▸ TASK DETAILS: Lines with "each": how many are there in the listing below? Reply with the number only.

Start of SUPPLIED DATA

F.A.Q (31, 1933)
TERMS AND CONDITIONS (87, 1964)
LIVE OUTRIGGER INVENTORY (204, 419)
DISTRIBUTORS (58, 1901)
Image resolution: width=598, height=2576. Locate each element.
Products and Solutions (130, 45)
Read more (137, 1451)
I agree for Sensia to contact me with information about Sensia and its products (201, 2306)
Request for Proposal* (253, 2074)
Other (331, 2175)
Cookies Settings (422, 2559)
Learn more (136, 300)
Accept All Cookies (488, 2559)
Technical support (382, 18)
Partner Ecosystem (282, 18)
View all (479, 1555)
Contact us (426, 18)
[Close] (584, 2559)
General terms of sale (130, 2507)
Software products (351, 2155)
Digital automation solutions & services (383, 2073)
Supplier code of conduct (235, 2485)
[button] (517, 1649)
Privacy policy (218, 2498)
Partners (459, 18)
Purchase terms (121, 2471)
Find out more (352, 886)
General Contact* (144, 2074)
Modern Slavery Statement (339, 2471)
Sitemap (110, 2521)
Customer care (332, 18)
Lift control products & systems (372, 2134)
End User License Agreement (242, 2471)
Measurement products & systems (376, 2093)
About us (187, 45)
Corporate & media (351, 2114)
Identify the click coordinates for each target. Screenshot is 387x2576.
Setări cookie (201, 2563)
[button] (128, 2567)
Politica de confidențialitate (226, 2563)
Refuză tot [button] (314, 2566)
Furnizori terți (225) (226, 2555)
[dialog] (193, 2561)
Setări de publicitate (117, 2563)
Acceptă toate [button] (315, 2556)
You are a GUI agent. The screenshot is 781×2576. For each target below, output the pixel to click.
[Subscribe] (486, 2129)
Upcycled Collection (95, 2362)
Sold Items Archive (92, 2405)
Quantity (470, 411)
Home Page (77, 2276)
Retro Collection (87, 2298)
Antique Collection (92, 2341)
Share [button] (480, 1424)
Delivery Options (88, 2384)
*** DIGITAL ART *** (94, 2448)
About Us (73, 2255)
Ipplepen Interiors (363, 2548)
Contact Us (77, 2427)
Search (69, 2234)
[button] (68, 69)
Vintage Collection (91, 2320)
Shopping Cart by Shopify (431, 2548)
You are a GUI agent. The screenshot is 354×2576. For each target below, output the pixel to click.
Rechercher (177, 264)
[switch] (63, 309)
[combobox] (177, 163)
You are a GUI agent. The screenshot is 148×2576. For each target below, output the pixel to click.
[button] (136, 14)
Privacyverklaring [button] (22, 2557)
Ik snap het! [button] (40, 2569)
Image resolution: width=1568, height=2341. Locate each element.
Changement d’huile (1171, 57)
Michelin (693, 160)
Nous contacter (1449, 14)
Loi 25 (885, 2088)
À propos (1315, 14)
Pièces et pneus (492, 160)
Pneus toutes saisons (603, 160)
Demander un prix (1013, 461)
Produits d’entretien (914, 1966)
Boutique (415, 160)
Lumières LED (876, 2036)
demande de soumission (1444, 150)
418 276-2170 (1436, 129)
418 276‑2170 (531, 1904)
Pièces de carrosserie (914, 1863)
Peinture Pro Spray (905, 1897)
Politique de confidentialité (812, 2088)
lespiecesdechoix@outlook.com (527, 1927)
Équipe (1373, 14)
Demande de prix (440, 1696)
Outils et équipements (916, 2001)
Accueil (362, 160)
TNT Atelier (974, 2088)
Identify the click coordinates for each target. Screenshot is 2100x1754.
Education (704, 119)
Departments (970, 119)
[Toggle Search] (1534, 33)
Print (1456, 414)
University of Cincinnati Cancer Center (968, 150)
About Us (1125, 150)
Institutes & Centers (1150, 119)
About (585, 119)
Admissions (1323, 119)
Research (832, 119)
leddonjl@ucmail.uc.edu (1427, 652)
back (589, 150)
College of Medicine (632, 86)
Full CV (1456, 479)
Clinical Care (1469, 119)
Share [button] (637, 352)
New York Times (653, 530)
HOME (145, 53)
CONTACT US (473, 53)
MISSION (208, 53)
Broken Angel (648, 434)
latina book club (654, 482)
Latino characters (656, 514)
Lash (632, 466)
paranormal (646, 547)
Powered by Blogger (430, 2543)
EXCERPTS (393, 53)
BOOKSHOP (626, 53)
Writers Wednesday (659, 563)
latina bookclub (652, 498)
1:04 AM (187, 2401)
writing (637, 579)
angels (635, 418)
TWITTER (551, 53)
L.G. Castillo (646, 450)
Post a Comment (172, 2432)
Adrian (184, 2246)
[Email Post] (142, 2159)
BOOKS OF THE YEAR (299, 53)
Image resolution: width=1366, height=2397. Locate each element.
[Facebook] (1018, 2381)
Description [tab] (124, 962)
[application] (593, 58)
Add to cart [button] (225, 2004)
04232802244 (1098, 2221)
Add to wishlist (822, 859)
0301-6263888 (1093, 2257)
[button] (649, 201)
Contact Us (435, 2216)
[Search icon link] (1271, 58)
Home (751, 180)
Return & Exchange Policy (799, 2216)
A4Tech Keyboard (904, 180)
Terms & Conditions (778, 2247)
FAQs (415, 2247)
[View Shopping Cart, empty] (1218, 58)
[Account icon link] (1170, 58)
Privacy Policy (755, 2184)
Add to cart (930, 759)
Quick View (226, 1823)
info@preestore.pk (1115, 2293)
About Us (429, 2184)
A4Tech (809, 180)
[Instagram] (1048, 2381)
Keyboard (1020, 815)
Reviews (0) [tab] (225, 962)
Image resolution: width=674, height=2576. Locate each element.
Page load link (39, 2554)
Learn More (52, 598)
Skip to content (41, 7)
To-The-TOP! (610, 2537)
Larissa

End of SUPPLIED DATA

▸ OUTPUT BELOW: 9